Whether by Charity God is to be Loved on Account of Himself
We proceed to the third article thus:
1. It seems that by charity God is to be loved not on account of himself, but on account of what is other than himself. For Gregory says in a homily (Hom. in Evang.11): |the soul learns to love the unknown from the things which it knows.| Now by the unknown he means intelligible and divine things, and by the known he means the things of sense. Hence God is to be loved on account of things other than himself.
2. Again, according to Rom.1:20: |the invisible things of him . . . are clearly seen, being understood by the things that are made,| love to God is consequential. Hence God is loved on account of what is other than himself, not on account of himself.
3. Again, the gloss (on Matt.1:2: |Abraham begat Isaac|) says that |hope begets charity,| and Augustine (Tract.9 in Joan.) says that |fear begets charity.| Now hope expects to receive something from God, and fear shrinks from something that God might inflict. It seems, then, that God is to be loved either on account of some good for which we hope, or on account of some evil which we fear. It follows that God is not to be loved on account of himself.
On the other hand: Augustine says (1 De Doctr. Christ.4) that |to enjoy someone is to cling to him on account of himself,| and he also says that |God is to be enjoyed.| It follows that God is to be loved on account of himself.
I answer: |on account of| denotes a causal relation. But there are four kinds of cause -- final cause, formal cause, efficient cause, and material cause. A material disposition is reducible to a material cause, since it is a cause conditionally only, not absolutely. We can thus affirm that one thing is to be loved |on account of| another according to each of these four kinds of cause. We love medicine, for example, on account of health as a final cause. We love a man on account of virtue as a formal cause, since by reason of virtue he is formally good, and consequently lovable. We love some persons on account of their being the sons of a certain father, which circumstance is the efficient cause of our love. We are also said to love a person on account of something which disposes us to love him, such as benefits received from him, this being a material disposition reducible to a material cause. Once we have begun to love a friend, however, we love him not on account of such benefits, but on account of virtue.
Now in each of the first three of these senses we love God on account of himself, not on account of what is other than himself.
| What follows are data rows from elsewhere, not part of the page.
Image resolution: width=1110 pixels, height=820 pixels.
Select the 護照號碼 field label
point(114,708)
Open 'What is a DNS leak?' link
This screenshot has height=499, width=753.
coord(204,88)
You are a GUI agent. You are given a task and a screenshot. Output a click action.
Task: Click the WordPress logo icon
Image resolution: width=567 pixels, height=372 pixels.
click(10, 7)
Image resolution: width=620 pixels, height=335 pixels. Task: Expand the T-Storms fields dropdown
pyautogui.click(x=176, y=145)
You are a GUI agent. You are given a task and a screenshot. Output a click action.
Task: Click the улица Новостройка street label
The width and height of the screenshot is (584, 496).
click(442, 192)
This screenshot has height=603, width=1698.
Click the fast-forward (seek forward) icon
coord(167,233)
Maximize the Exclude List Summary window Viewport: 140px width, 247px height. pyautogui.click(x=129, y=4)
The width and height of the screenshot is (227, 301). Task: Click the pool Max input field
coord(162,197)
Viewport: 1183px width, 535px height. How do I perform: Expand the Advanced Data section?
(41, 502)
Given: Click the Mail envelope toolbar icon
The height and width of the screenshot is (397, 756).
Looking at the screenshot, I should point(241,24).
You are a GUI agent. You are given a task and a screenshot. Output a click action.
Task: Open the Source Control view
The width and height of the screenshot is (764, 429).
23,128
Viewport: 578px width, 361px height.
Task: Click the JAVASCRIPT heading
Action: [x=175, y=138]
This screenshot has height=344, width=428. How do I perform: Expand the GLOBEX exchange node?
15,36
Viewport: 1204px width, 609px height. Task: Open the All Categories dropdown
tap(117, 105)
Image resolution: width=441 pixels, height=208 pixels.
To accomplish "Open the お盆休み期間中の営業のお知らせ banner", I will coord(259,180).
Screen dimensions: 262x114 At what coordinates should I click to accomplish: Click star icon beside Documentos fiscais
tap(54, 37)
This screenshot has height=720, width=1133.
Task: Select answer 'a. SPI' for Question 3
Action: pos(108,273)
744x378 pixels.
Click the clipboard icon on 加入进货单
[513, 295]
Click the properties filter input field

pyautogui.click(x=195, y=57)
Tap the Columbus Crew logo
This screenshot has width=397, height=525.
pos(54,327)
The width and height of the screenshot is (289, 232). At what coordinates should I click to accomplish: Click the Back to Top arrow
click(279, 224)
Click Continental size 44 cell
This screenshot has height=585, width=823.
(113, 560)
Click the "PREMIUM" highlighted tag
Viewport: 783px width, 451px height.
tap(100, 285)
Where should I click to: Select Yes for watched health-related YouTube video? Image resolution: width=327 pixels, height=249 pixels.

For God does not serve anything other than himself as a final end, but is himself the final end of all things. Neither is God formally good by reason of anything other than himself. For his own substance is his goodness, and his goodness is the exemplary form by which all things are good. Nor, again, is goodness in God through another, but in all things through God. In the fourth sense, however, God can be loved on account of what is other than himself. For we are disposed to love God the more on account of other things, such as benefits received, or rewards for which we hope, or even the punishments which we hope to avoid through him.
On the first point: this quotation, |the soul learns to love the unknown from the things which it knows,| does not mean that the known is the formal, final, or efficient cause of love for the unknown. It means that one is disposed by what one knows to love the unknown.
On the second point: knowledge of God is acquired through other things. But once God is known, he is known not through other things, but through himself, in accordance with John 4:42: |Now we believe, not because of thy saying; for we have heard him ourselves, and know that this is indeed . . . the Saviour of the world.|
On the third point: hope and fear lead to charity by way of a certain disposition.